■ **TASK REQUIREMENTS**
Transcribe each line of the records below exactly, excluding any embedded images.

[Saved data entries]
*****

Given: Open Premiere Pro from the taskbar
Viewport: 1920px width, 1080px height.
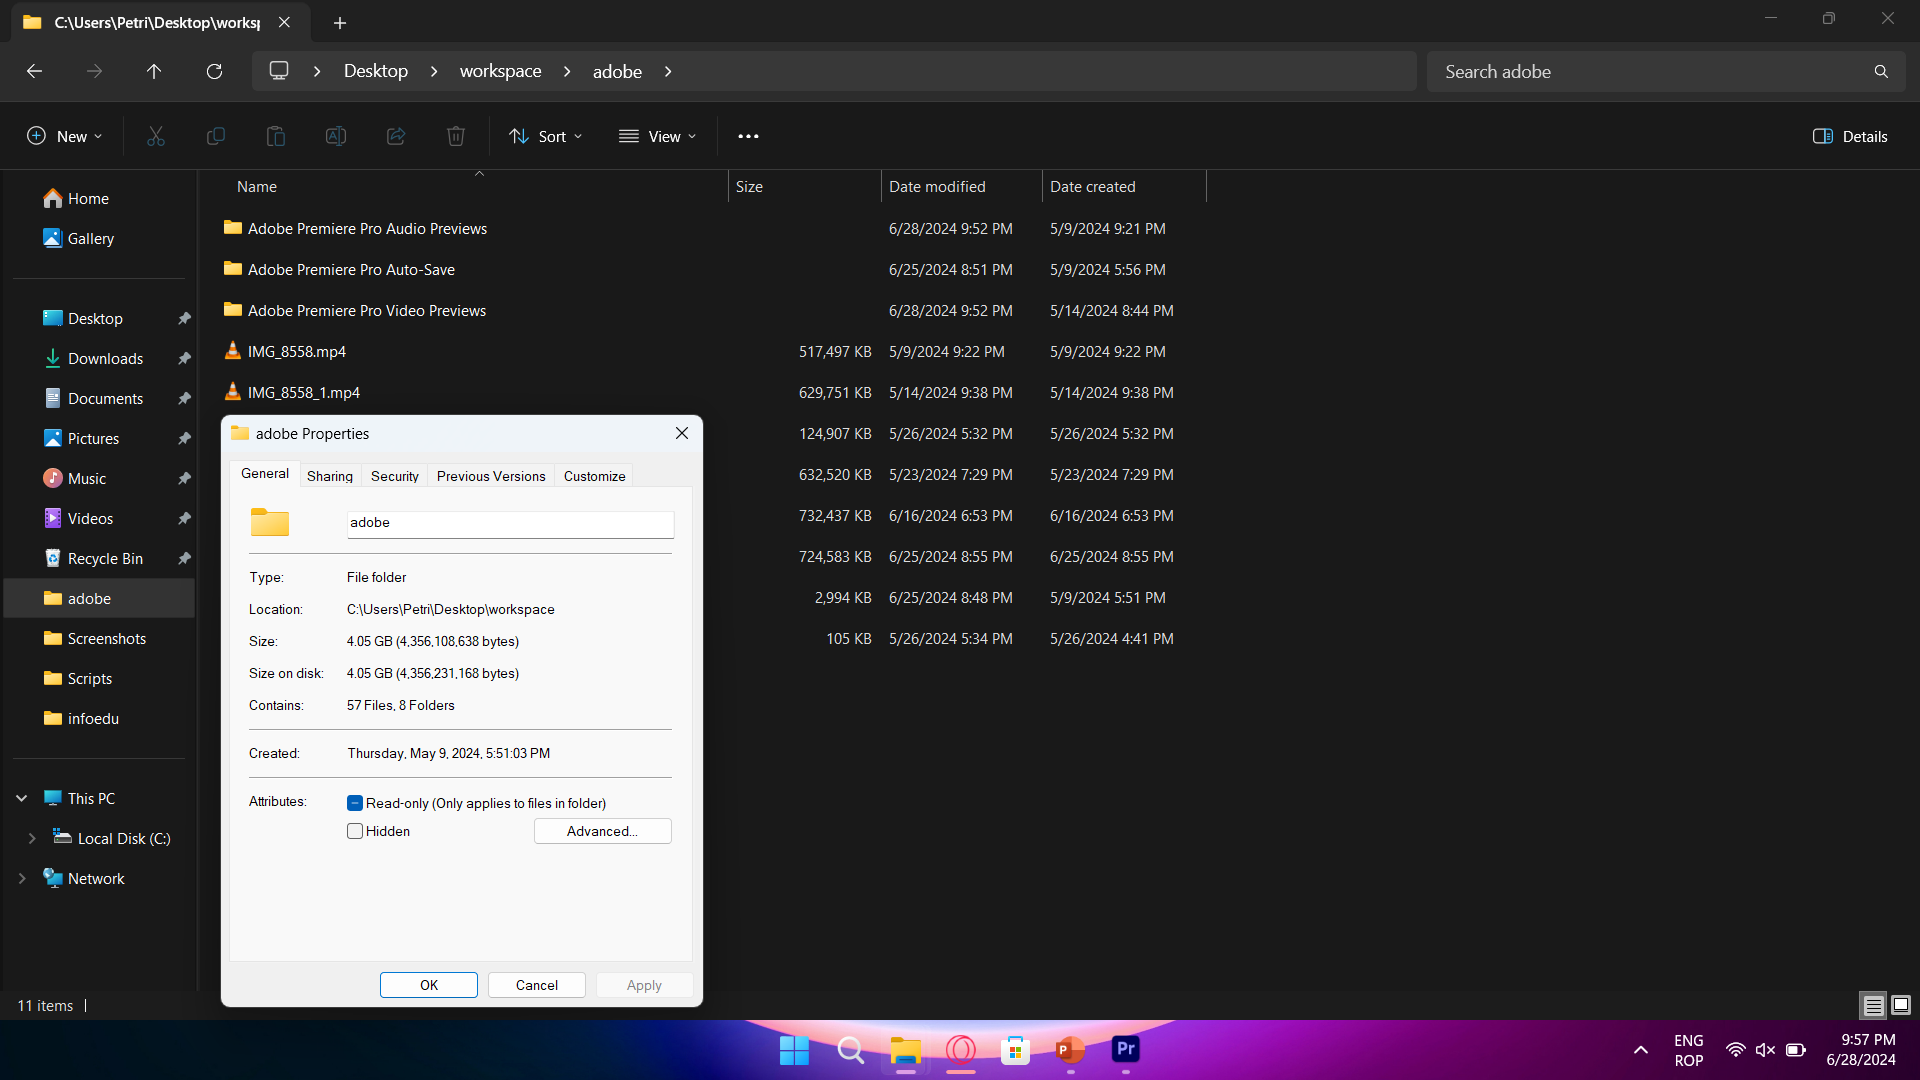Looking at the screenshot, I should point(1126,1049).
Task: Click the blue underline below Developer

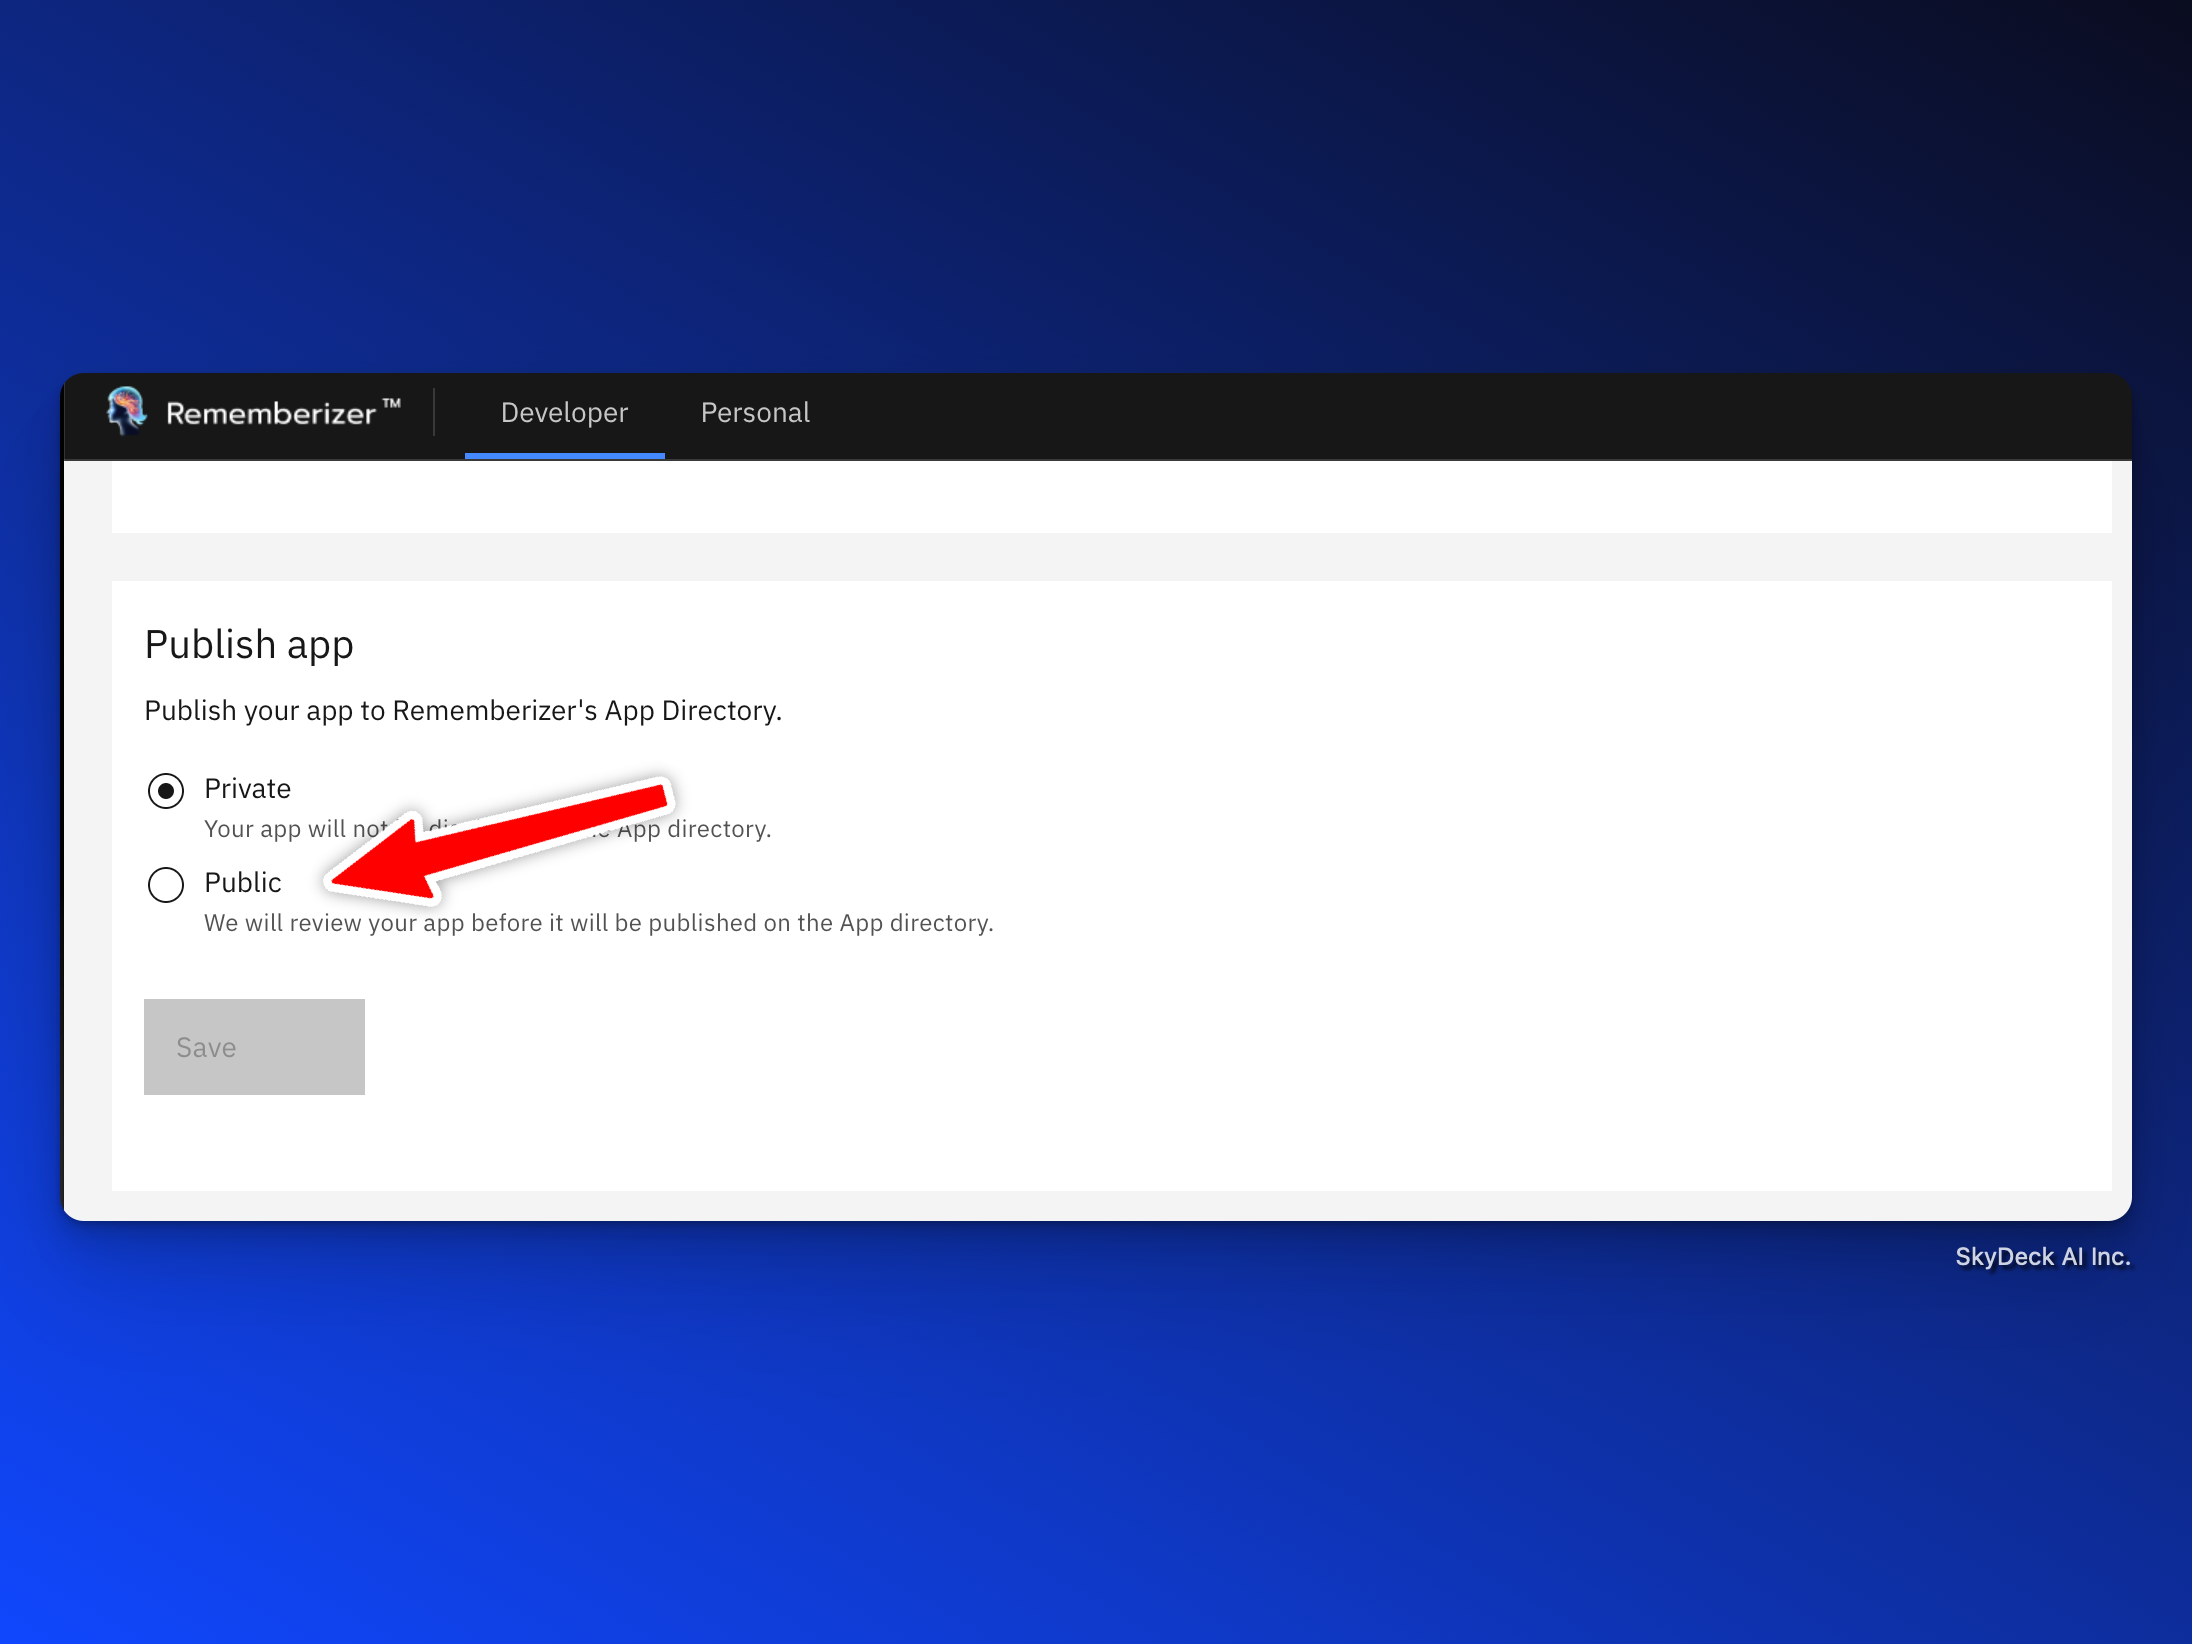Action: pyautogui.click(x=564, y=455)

*****

■ **WORKED SOLUTION**
Given: Open Premiere Pro from the taskbar
Viewport: 1920px width, 1080px height.
Looking at the screenshot, I should point(1126,1049).
Task: Click the blue underline below Developer

Action: pyautogui.click(x=564, y=455)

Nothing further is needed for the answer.